Exercices:
1. D'après le texte, en quelle année le Bureau d'Ethnologie d'Haïti a-t-il été créé ?
2. Transcrivez fidèlement le texte, en commençant par « Au XIXe siècle, un » et en terminant par « seulement religieuse ? ».

Texte à lire:
--------------------------------------------------

Au XIXe siècle, un grand maître réincarné rassembla une collection d’objets divers (icônes, cadeaux diplomatiques, reliques de contact, curiosités naturelles) et fonda dans son monastère du Gobi un « temple d’exposition » à but éducatif ouverts aux laïcs. Le temple était géré par un tahilch (moine en charge des offrandes) qui faisait également office de guide. Ces tahilch (terme qui en est venu à signifier aujourd’hui « conservateur de musée ») auraient également développé des techniques de conservation complexes. Peut-on parler d’un premier musée, comme l’affirment aujourd’hui les Mongols, et cette pratique d’exposition était-elle unique en Mongolie et dans le monde bouddhique en général ? Les objets exposés étaient-ils « muséifiés », ou certains continuaient-ils à recevoir un culte ? Les icônes étaient-elles appréciées pour leur valeur esthétique et non seulement religieuse ?
15h45 :
Lewis Ampidu Clorméus (Université d’État d’Haïti/ ICOM Haïti) :
L’expérience du Bureau National d’Ethnologie : vecteur d’un discours identitaire
Le Bureau d’Ethnologie d’Haïti est créé en 1941. Le décret-loi qui lui donne naissance le charge de la préservation du patrimoine archéologique et “ethnographique” d’Haïti (sans pour autant définir ce qu’est un “objet ethnographique”). Cette communication revient d’abord sur le contexte de sa création (campagne anti-vodou menée par l’Église catholique, émergence du nationalisme culturel, intérêt pour l’archéologie…). Ensuite, il s’agit d’aborder les raisons ayant poussé à la création d’un petit musée au sein du Bureau. Cette entité a été une vitrine pour les tenants du nationalisme culturel qui entendent mettre en exergue le poids de l’héritage culturel africain (et, dans une moindre mesure, amérindien) dans la société haïtienne.

--------------------------------------------------

Éléments de données
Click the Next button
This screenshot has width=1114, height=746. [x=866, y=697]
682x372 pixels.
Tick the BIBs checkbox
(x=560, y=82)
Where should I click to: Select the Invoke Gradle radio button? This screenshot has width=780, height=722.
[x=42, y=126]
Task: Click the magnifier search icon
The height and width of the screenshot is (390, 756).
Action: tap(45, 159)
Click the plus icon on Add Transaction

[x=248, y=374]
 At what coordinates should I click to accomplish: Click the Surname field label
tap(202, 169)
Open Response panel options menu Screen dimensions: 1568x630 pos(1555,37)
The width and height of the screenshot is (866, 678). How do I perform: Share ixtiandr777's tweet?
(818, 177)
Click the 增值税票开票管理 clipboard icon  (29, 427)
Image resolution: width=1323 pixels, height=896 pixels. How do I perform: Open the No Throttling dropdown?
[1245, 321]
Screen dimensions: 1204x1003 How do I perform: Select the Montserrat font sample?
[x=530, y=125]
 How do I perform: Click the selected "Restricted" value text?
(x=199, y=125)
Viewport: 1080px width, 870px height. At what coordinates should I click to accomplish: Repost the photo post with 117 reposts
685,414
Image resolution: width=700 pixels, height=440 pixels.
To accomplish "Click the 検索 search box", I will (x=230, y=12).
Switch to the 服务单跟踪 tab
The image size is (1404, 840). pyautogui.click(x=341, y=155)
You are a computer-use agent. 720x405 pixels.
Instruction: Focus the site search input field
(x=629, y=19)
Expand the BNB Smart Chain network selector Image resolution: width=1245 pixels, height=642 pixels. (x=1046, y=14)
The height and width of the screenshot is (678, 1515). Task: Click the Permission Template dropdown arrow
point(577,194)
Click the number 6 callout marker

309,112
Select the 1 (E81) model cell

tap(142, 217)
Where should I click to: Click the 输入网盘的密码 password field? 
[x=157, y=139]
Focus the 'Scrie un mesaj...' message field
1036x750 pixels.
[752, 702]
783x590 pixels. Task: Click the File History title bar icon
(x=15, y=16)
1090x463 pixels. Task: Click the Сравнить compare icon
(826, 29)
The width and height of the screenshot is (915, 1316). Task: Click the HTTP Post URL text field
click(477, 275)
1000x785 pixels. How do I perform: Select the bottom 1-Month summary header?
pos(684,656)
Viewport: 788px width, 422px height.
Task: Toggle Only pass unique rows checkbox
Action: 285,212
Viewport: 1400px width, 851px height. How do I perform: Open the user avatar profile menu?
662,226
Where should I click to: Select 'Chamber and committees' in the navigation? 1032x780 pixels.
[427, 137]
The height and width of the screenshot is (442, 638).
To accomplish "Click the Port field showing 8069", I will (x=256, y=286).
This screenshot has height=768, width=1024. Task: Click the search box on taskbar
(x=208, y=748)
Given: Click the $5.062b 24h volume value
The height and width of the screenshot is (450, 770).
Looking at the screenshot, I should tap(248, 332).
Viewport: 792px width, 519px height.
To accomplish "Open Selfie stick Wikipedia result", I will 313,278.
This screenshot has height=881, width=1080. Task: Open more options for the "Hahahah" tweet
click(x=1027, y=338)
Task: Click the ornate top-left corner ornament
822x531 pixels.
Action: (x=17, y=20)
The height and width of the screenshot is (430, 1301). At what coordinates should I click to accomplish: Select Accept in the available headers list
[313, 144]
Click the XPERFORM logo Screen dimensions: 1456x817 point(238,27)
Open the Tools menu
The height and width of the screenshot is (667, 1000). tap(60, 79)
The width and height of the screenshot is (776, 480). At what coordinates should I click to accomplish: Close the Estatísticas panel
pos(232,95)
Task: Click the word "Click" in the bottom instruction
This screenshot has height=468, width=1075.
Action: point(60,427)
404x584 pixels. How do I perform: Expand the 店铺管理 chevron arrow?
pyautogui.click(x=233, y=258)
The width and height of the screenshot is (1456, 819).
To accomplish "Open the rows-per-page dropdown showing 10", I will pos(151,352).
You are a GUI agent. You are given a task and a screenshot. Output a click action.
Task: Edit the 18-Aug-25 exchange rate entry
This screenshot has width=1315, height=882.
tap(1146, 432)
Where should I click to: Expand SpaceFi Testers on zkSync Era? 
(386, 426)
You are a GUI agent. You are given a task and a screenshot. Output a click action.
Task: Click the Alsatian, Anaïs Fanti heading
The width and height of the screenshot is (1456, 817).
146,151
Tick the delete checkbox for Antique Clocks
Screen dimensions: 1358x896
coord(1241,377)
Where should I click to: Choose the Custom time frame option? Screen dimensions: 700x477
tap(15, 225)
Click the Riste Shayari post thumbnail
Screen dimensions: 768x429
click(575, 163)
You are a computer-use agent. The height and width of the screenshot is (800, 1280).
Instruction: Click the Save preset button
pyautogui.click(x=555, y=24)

--------------------------------------------------

Réponses aux exercices:
1. En 1941.

2.
Au XIXe siècle, un grand maître réincarné rassembla une collection d’objets divers (icônes, cadeaux diplomatiques, reliques de contact, curiosités naturelles) et fonda dans son monastère du Gobi un « temple d’exposition » à but éducatif ouverts aux laïcs. Le temple était géré par un tahilch (moine en charge des offrandes) qui faisait également office de guide. Ces tahilch (terme qui en est venu à signifier aujourd’hui « conservateur de musée ») auraient également développé des techniques de conservation complexes. Peut-on parler d’un premier musée, comme l’affirment aujourd’hui les Mongols, et cette pratique d’exposition était-elle unique en Mongolie et dans le monde bouddhique en général ? Les objets exposés étaient-ils « muséifiés », ou certains continuaient-ils à recevoir un culte ? Les icônes étaient-elles appréciées pour leur valeur esthétique et non seulement religieuse ?